JOB → Pull out each line of the material below that contains the string "pyautogui", and copy those lines without changes.

INPUT MATERIAL →

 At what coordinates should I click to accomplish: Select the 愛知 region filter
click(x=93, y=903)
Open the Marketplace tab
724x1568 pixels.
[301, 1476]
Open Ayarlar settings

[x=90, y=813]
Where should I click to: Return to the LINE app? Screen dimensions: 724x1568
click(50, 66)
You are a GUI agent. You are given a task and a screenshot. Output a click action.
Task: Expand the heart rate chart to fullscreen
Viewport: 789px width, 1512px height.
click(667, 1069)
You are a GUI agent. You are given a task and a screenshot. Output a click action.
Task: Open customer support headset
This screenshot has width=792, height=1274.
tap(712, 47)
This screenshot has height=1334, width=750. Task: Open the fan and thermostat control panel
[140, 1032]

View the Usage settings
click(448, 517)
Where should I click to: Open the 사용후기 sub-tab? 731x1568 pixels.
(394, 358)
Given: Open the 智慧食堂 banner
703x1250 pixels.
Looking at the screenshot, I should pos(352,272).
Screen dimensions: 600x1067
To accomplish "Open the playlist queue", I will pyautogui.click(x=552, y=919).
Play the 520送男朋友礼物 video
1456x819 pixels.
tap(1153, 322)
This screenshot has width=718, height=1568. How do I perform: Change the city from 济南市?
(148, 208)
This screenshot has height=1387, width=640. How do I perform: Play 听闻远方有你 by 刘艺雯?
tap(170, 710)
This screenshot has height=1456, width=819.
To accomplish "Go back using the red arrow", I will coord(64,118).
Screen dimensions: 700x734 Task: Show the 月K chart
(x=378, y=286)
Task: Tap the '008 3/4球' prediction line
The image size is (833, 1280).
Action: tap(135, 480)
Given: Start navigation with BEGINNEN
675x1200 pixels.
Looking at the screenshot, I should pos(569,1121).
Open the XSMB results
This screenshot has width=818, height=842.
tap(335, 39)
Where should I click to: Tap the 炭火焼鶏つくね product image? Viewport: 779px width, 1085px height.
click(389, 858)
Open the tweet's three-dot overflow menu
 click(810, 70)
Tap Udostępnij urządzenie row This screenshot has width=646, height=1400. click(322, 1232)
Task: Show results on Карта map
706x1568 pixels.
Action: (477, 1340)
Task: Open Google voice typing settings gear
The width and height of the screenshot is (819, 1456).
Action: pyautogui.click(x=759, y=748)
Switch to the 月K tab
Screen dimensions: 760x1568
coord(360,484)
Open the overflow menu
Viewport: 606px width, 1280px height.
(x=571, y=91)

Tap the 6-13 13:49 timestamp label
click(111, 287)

RESPONSE TO THE TASK →
To accomplish "Open the playlist queue", I will pyautogui.click(x=552, y=919).
Action: pyautogui.click(x=759, y=748)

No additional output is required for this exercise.